All styles ship in 10-15 days. Custom photo included in price.

Need help choosing? Email us at hello@petpresence.com with your pet’s name, weight, and any preference (sculpted lid vs. photo wrap vs. plain ceramic) — we’ll write back with our top 2 picks within a day.

Materials & Craft: What’s Actually Inside

All of our ceramic urns are made from a high-fired stoneware clay (not cheap terracotta or resin). We fire at 2200°F (1200°C) which makes the body non-porous — meaning it won’t absorb moisture, won’t crack in cold weather, and won’t degrade over decades. The glaze is food-safe and lead-free, even though the urn is not intended to hold food.
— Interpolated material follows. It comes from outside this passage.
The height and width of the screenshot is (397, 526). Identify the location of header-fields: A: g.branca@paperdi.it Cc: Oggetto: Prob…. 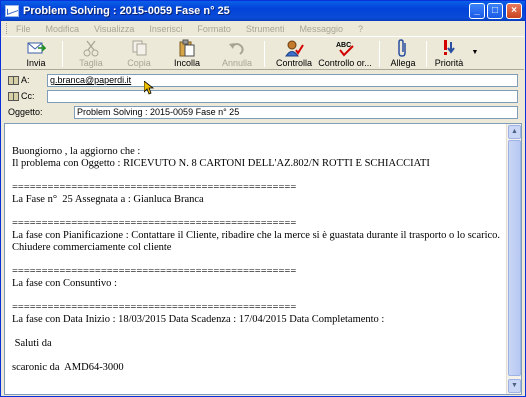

Why this matters for a memorial: A cheap resin urn will yellow and become brittle in 3-5 years. A high-fired ceramic urn will look the same in 30 years. Some of our customers have inherited their parents’ ceramic urns — the craftsmanship is meant to outlast you.
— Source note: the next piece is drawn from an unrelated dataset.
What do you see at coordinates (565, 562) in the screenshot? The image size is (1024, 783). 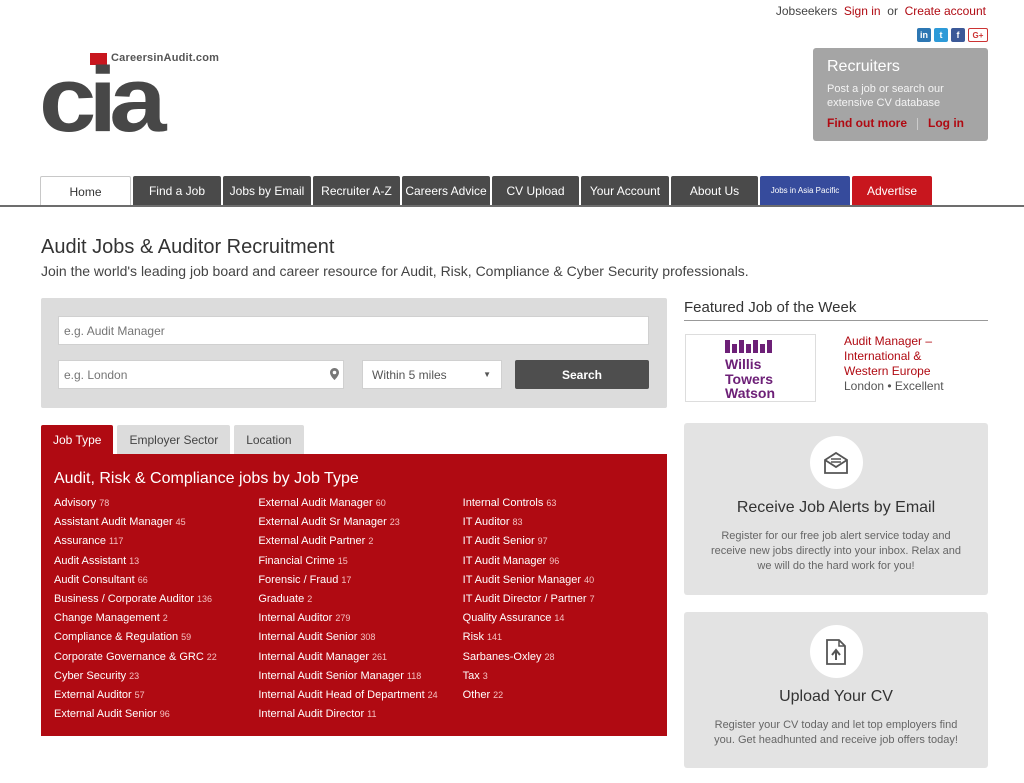 I see `job-type-item: IT Audit Manager 96` at bounding box center [565, 562].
Where to Place the Urn in Your Home

There’s no wrong place, but these are the 5 most common placements we hear from customers:

  1. The mantle — most traditional, visible to all guests, conversation piece
  2. A bookshelf alcove — quieter, surrounded by other meaningful objects
  3. The bedroom — for families who want the comfort of proximity at night
  4. A garden or windowsill — for families who like the connection to nature
  5. A home office — for people who want their pet with them during the work day

Our recommendation: Choose a place you’ll see every day, not a hidden corner. Grief researchers keep finding that visible, integrated memorials help more than tucked-away ones. The point is to include them, not to store them.
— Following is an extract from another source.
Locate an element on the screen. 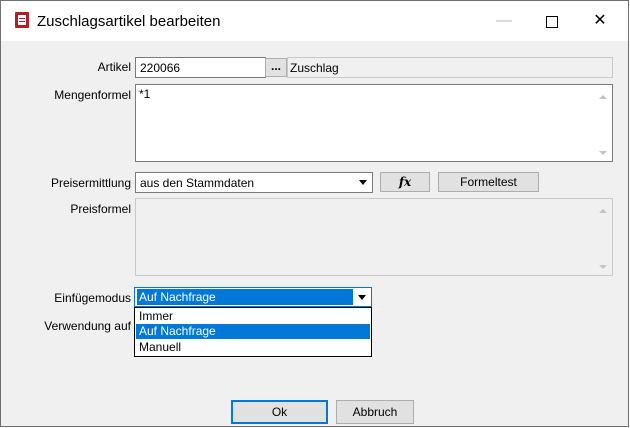 This screenshot has width=630, height=428. mengenformel-value: *1 is located at coordinates (145, 94).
A Note on Scattering & Partial Ashes

If you’re planning to scatter some of the ashes (in a favorite park, on a hike, or at sea), we recommend keeping a portion in the urn and scattering the rest. Many families split ashes 50/50 — half in the urn for home, half for the journey.

A practical tip: If you have multiple family members who each want a portion, order 2-3 small keepsake urns instead of one large one. Each family member keeps one at home, and the memorial is shared. We can split your order into 2-3 urns for the same total cost as one large urn.